Stored data entries:
++++++++

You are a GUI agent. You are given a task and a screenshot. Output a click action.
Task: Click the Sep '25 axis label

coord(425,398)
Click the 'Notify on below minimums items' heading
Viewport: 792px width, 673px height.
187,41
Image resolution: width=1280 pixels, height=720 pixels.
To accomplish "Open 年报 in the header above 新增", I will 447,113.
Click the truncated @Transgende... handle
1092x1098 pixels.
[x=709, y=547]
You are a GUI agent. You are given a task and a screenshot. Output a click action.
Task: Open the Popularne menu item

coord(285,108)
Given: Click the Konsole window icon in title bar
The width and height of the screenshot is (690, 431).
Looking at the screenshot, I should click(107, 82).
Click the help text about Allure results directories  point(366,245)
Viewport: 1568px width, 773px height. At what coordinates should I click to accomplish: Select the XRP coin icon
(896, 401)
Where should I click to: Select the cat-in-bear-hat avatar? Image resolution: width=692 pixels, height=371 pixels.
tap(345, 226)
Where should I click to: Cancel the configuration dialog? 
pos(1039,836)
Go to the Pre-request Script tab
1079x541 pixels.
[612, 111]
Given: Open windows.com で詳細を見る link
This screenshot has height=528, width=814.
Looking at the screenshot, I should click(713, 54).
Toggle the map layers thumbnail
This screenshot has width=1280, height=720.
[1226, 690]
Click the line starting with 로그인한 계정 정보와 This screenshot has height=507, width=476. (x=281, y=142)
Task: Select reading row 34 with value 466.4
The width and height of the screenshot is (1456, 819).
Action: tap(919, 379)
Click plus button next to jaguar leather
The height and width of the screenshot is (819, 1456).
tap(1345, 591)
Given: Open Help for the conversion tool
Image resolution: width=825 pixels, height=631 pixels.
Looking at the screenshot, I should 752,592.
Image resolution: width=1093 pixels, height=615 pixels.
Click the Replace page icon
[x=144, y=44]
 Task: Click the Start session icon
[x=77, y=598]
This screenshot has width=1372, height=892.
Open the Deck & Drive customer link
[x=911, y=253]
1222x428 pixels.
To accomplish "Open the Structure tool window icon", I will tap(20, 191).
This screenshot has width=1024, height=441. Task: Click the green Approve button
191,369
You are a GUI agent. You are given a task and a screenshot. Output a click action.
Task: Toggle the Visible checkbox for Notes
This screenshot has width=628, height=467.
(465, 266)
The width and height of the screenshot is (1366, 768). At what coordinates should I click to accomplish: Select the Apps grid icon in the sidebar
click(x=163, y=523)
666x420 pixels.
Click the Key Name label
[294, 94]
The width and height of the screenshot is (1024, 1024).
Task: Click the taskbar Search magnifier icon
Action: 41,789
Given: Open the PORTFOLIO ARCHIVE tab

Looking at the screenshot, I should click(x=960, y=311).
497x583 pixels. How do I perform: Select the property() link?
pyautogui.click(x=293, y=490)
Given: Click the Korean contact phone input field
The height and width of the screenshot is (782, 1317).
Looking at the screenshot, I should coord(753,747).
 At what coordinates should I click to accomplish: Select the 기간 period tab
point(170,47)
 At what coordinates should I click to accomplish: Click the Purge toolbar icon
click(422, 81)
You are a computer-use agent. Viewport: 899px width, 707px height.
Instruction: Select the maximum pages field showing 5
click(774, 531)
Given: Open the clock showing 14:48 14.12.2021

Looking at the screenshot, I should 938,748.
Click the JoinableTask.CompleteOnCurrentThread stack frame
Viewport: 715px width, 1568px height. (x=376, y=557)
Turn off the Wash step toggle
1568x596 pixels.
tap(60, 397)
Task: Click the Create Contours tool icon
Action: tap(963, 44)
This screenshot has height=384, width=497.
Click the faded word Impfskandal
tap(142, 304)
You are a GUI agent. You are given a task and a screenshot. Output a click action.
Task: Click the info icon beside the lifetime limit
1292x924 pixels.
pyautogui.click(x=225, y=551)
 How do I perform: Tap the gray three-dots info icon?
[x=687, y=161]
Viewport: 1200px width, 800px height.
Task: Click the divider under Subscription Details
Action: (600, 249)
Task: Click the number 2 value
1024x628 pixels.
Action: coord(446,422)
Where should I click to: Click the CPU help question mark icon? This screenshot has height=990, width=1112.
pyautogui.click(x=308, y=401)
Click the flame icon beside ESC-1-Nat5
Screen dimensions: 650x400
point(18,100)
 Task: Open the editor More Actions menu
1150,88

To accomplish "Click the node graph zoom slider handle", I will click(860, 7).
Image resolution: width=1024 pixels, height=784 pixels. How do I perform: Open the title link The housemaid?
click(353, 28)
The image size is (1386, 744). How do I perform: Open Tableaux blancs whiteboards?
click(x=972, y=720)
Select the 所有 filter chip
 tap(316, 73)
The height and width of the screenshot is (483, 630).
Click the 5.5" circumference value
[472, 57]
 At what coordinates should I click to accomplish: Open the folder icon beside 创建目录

++++++++

» Goal of the exercise: Pull each line containing the word "beside" out of the data above.

» Result:
Task: Click the info icon beside the lifetime limit
Click the flame icon beside ESC-1-Nat5
 At what coordinates should I click to accomplish: Open the folder icon beside 创建目录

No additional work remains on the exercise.